### YOUR TASK
From the records below, please print only the lines from the one containing "Click the Pages document icon" through the one containing "Image resolution: width=447", both included. Skip the pictures.

### MATERIAL SUPPLIED
▬▬▬▬▬▬
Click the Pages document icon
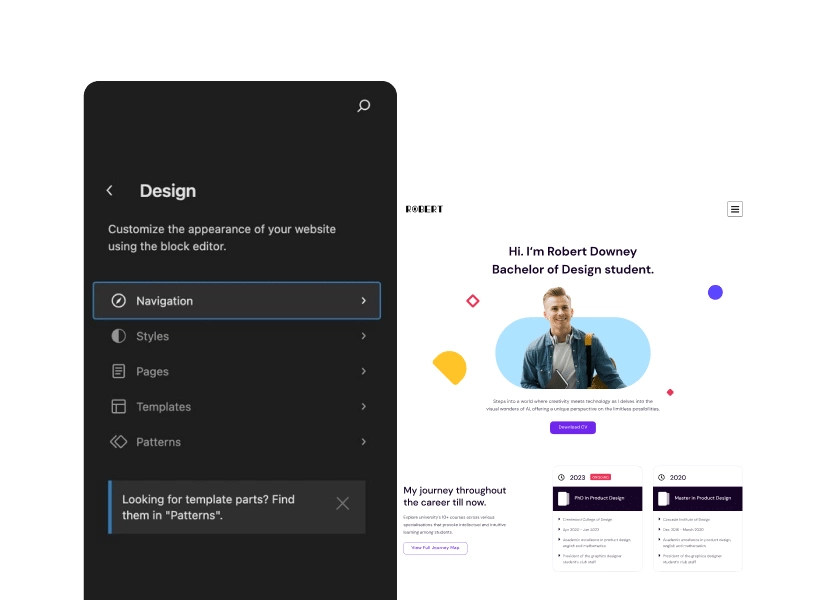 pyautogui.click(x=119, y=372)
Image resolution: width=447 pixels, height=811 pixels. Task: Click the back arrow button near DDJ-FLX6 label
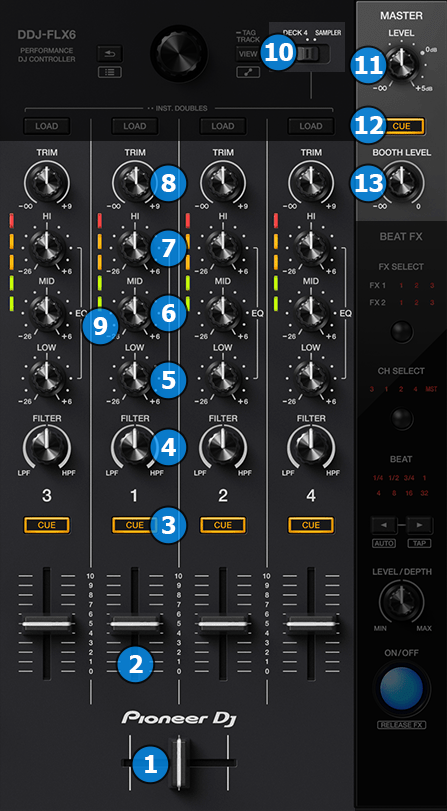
▬▬▬▬▬▬
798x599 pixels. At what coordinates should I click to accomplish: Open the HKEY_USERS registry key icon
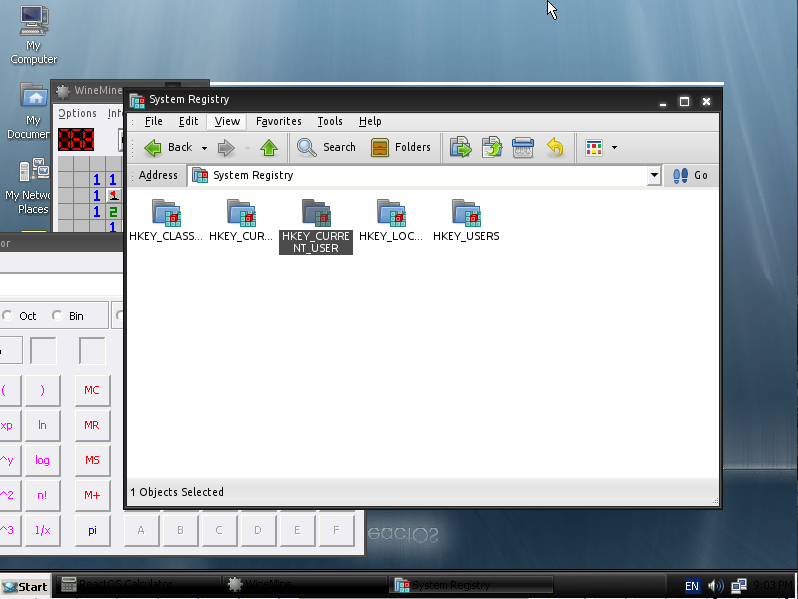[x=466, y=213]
▬▬▬▬▬▬
### FINAL ANSWER
Click the Pages document icon
 pyautogui.click(x=119, y=372)
Image resolution: width=447 pixels, height=811 pixels. Task: Click the back arrow button near DDJ-FLX6 label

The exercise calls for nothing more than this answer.